Being chosen can lead to some confusion too. One thing we often wrestle with is the fact that being chosen does not make us immune from being hurt and from bad things happening to us. The ancient Israelites learned this during the Babylonian exile when they had to wrestle with the question, “If we are God’s chosen people, how could God have let the Babylonians defeat us?” We may not face Babylonians literally, but we do face them figuratively and sometimes they are even in the Church.
This past week, many of us saw the Facebook posts about the gay couple in Orlando Florida who were told their adopted son could not be baptized at the Cathedral of St. Luke – and Episcopal cathedral. There was a great outcry about this online and this is where social media brought some positive pressure to bear to support this baby and his parents. No question this family suffered hurt at the hands of the Church whose leadership was trying to accommodate members of the congregation who disapprove of same sex relationships. The parents in question, Rich and Eric, met with Bishop Brewer this week and little Jack’s baptism will take place this summer. There have been those in the LGBT community who have asked Rich and Eric why they will have Jack baptized in a church “which has rejected you.” Rich responded in a grace filled post on Facebook essentially saying that he believes in the goodness of the people of St. Luke’s and wants to be a force for reconciliation and healing. What grace! These two dads are living the message of the cross. It would be easier to cut and run – leave that church and shake the dust. Instead, they have chosen to stay and bear fruit that will last – the fruit of healing and love.

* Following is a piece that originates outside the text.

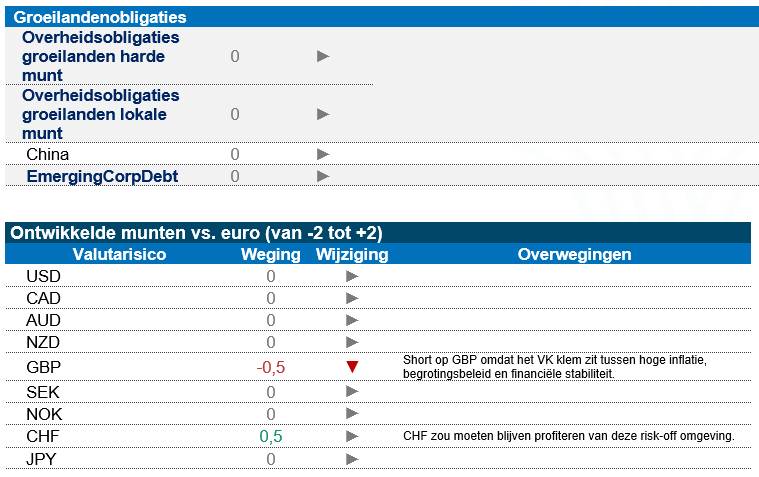The image size is (759, 477).
Task: Click the arrow icon in JPY row
Action: click(351, 459)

This weekend was our Diocesan Convention and we were blessed to hear the Rev. Becca Stevens, founder of Thistle Farms. Thistle Farms is a community of recovery helping women escape sex trafficking and rebuild their lives. Thistle Farms makes amazing products which are centered on healing – oils, candles, lotions, and soaps. These women have much to healing to do. Not only are they victims of sexual trauma, they are often addicted to drugs and, while held in virtual slavery by their pimps, they are usually the ones arrested for prostitution and serve time – victimized by their pimps and again by the legal system. Their stories are horrific. Becca+ spoke of forgiveness and how she learned it: first from watching her mother forgive the truck driver whose negligence killed her father who was also an Episcopal priest and second how she found a way to forgive the lay leader in their church who, after the death of her father, began sexually molesting her. When you hear Becca+ speak, there is no question she is chosen and is bearing fruit in her ministry at Thistle Farms. There are, however, those who relapse and go back on the street, often with tragic outcomes. Some are brutalized and even killed by their pimps in retaliation. Becca+ spoke of identifying bodies only by their tattoos. But for those who stick with the program, there is hope, healing and recovery. Their motto is “Love heals” and we saw it in action.
“You did not choose me but I chose you.” Being chosen doesn’t mean life on easy street. It doesn’t mean we won’t be hurt. Sometimes life hands you a bucket of crap. The question is what will you do with it? Rich and Eric didn’t ask to be initially rejected in seeking baptism for their son – that was a bucket of crap! Becca+ didn’t ask to be sexually abused either. And I do not believe for one minute that God caused these things to happen! If I did, I’d be preaching about a pretty sadistic jerk of a God. No, most of the bad things that happen to us are a result of living in a broken world full of sinful people who hurt each other. But that does not change the fact that Jesus chose you and appointed you to bear fruit which will last. Now, I know a little about fruit trees … they need fertilizer don’t they? So what if you take that bucket of crap life handed you and turn it over … turn it over to the God who redeems it through Christ. Turn it over, let it go, and just see what God can do with it so that you can bear fruit … fruit that will last.